Une action sociale au nom du Christ à l’extérieur de l’Eglise vous semble-t-elle contribuer au rayonnement de l’Evangile.
R.L. : C’est indéniable. Quand on se trouve dans une cité comme la nôtre – j’entends par « cité » ville – il me semble que notre responsabilité, c’est d’être au fait de ce qui se vit, d’être au contact avec la population, les responsables de cette ville, d’avoir des relations avec les uns et les autres, et de ce fait trouver sa place au milieu des autres. Il y a là donc une écoute de la part des autres. Je m’aperçois que, si moi j’ai des besoins, je peux m’adresser à ces responsables, je suis connu, on m’écoutera et dans la mesure où c’est possible, on répondra à mes sollicitations. J’ai remarqué aussi que ces mêmes responsables sont venus vers moi pour me demander de l’aide en faveur de personnes de notre cité.
R.E. : Particulièrement dans l’action sociale, mais aussi d’une manière plus générale au niveau politique, au sens noble du terme, pensez-vous qu’il y a des domaines de la société dans lesquels les chrétiens devraient s’impliquer davantage ?
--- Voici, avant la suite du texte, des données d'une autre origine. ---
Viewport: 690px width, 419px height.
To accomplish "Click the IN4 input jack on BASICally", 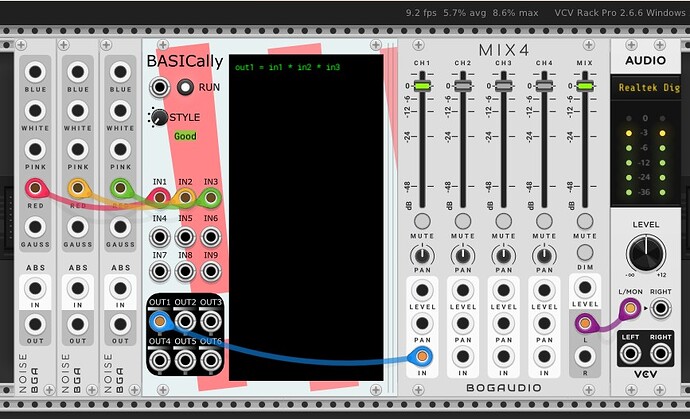I will pyautogui.click(x=159, y=237).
R.L. : Il n’y a pas très longtemps, je lisais un article dans une revue qui parlait de 12 millions de bénévoles à l’œuvre. 12 millions, cela fait un gros pourcentage de la population. Il y a donc une certaine politique, une politique d’action, une politique d’animation, une politique de volonté d’organiser, de permettre à d’autres de recevoir et de donner, une politique de vie et la vie associative le montre bien. C’est aussi se trouver sur le terrain.
Ici, nous avons trouvé une solution, à la demande du maire, d’ailleurs. Le maire est venu vers les églises chrétiennes de la commune et leur a dit : « Vous travaillez bien au niveau de votre propre groupe, mais on ne vous voit pas tellement présents dans la cité ». Alors, nous nous sommes retrouvés à plusieurs, de l’église catholique, de l’église protestante, et aussi de la communauté juive et nous nous sommes dits « Qu’est-ce qu’on pourrait faire, qui soit utile à notre ville ? ».
On a interrogé les services sociaux. Ils nous ont dit qu’il y avait un grand besoin dans deux domaines : le suivi scolaire (particulièrement des collégiens) et l’écrivain public. Par le passé, il existait au sein du service social un écrivain public mais le poste avait été supprimé. Or dans une ville comme la nôtre, il y a de la demande. Nous avons réfléchi et avons décidé de mettre en place une association d’écrivains publics, ce qui nous semblait plus facile à animer. Nous nous trouvons aujourd’hui avec 24 bénévoles qui assurent des permanences deux fois par semaine pour apporter une assistance à ceux qui ont des difficultés d’écriture. C’est un exemple. Voici un autre exemple, c’est de prêter la main à la banque alimentaire en collectant au travers des magasins, un jour ou deux dans l’année, des provisions pour pouvoir les redistribuer.
R.E. : Merci, Roger, pour ces propositions concrètes qui ne manqueront pas de donner des idées à nos auditeurs.